[Start INPUT]

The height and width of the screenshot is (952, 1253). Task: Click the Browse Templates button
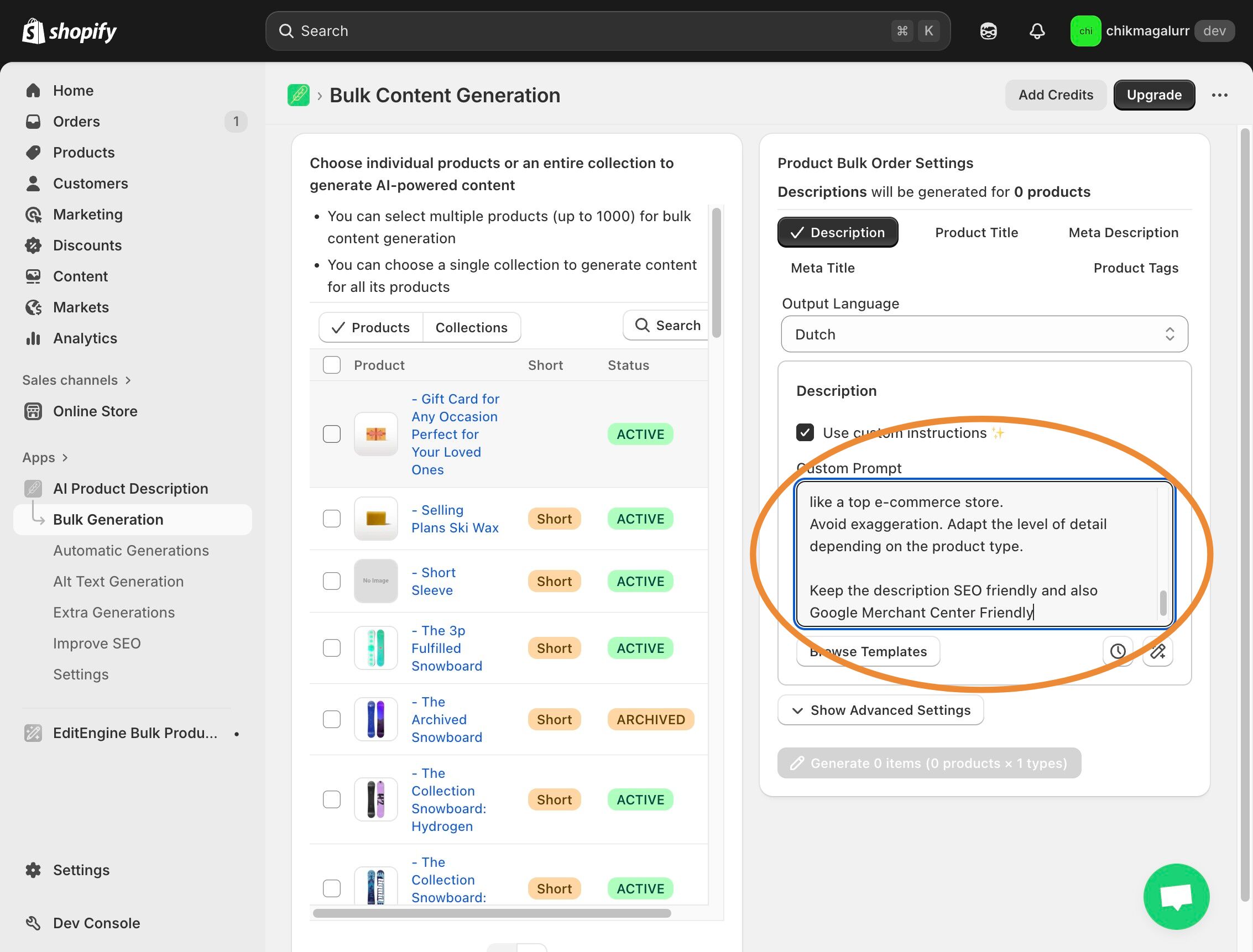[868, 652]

[End INPUT]
[Start INPUT]

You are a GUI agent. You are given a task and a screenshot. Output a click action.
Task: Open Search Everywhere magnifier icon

[End INPUT]
[Start INPUT]

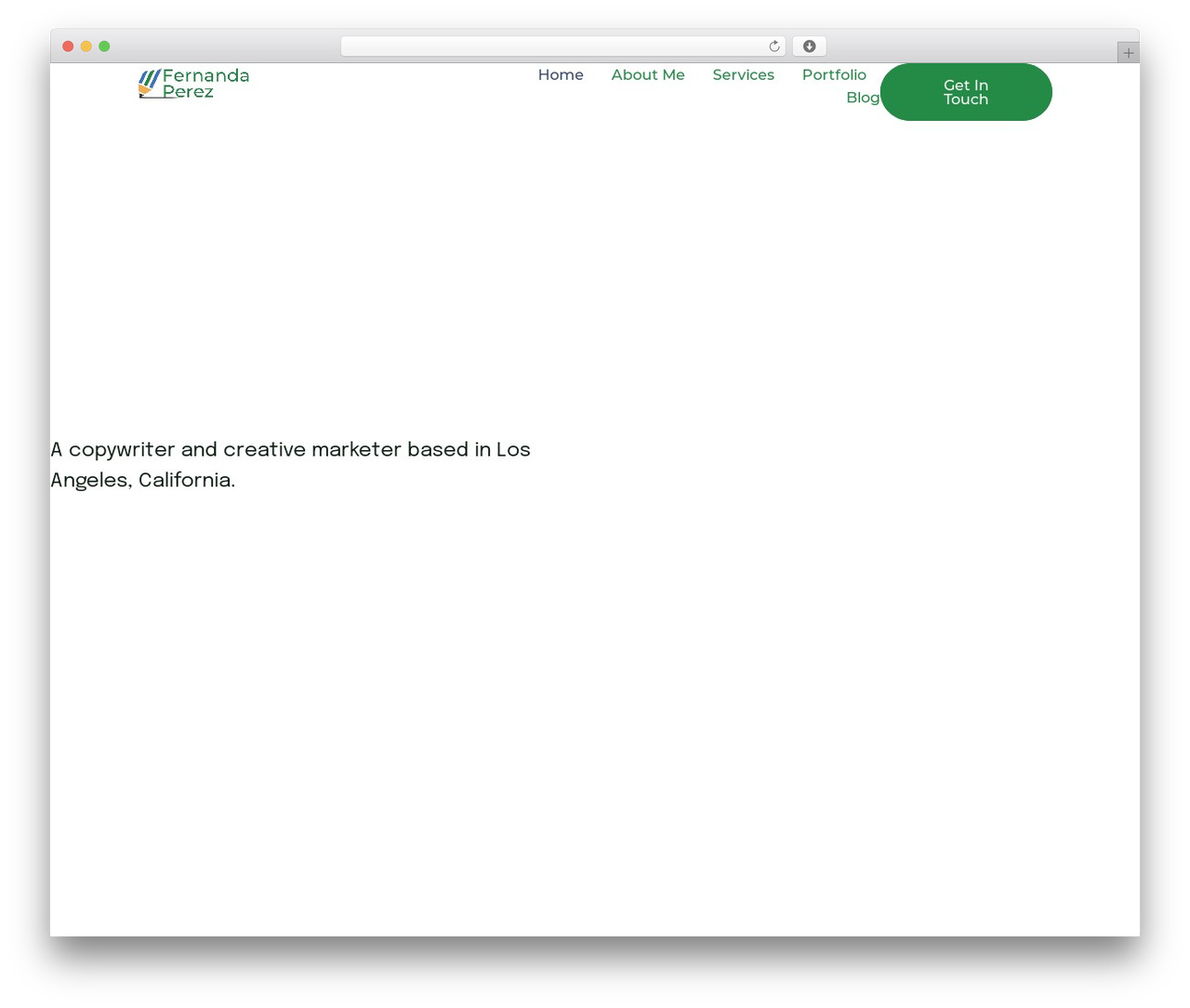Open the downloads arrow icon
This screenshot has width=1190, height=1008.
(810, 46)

[End INPUT]

▶ _WHAT YOU WILL DO_
State the number of lines in the records above that contain the string "screenshot", matching case exactly. Give the number alone.

▶ _TASK OUTPUT_
3